Posted 11/1/2015 10:10 PM (GMT 0)
Does anyone rely on a specialist other than a gastroenterologist as your primary reference for UC?
I'm a 37yo male living with UC for 20 years now. I started Remicade in 2012 and other than prednisone, it was the first drug to ever work for me. I've had only one distinct flare in the past three years and have been able to live a relatively active life.
But now my problems have expanded beyond the GI tract. Although comparatively minor relative to the past issues, I've been diagnosed with multiple chronic (but manageable so far) skin conditions since starting Remicade: payaderma gangrenosum, leukocytoclastic vasculitis, and palisaded neutrophilic granulomatous dermatitis. I also have assorted pains and maybe arthritis that seem to be related to either the UC or Remicade.
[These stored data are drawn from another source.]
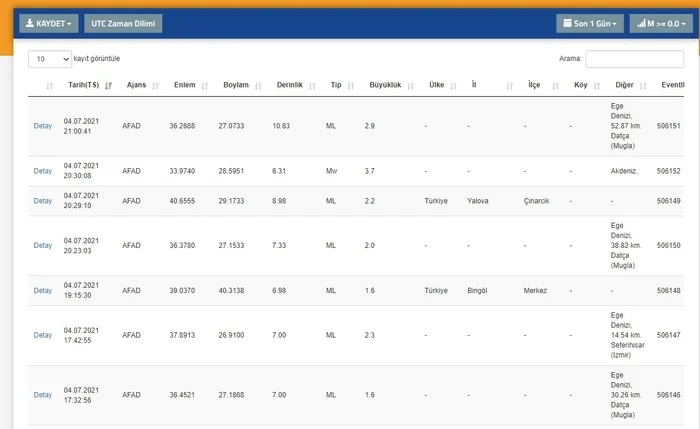This screenshot has width=700, height=429.
Task: View Detay of the Bingöl Merkez event
Action: [x=43, y=291]
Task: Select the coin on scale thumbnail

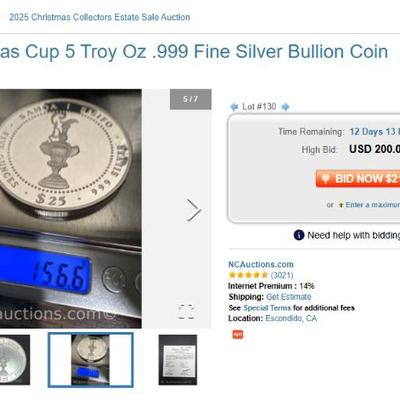Action: click(x=91, y=360)
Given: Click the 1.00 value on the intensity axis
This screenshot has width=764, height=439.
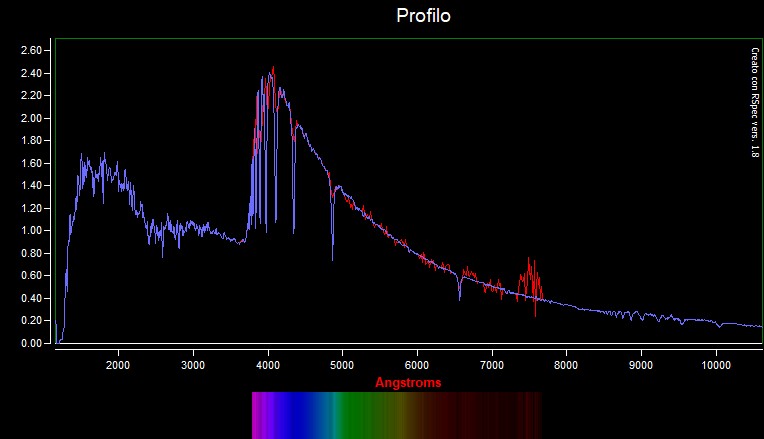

Controlling the GI-related symptoms is my top priority and I've always relied on my gastroenterologist as my primary reference (with questionable results in retrospect). Now I see a gastroenterologist, a dermatologist and an oncologist to administer the Remicade with regularity. Each is only treating their own symptoms of the disease and there is a gap between their areas of expertise leaving me with unanswered questions. It just feels like no one is looking at the big picture or giving the proper attention.
I'll probably schedule an appointment with a rheumatologist to discuss the arthritis and other pains at least, but what I really want is to be sure someone is looking at the overall picture and not just treating one facet of it. Anyone have any experience or advice to share?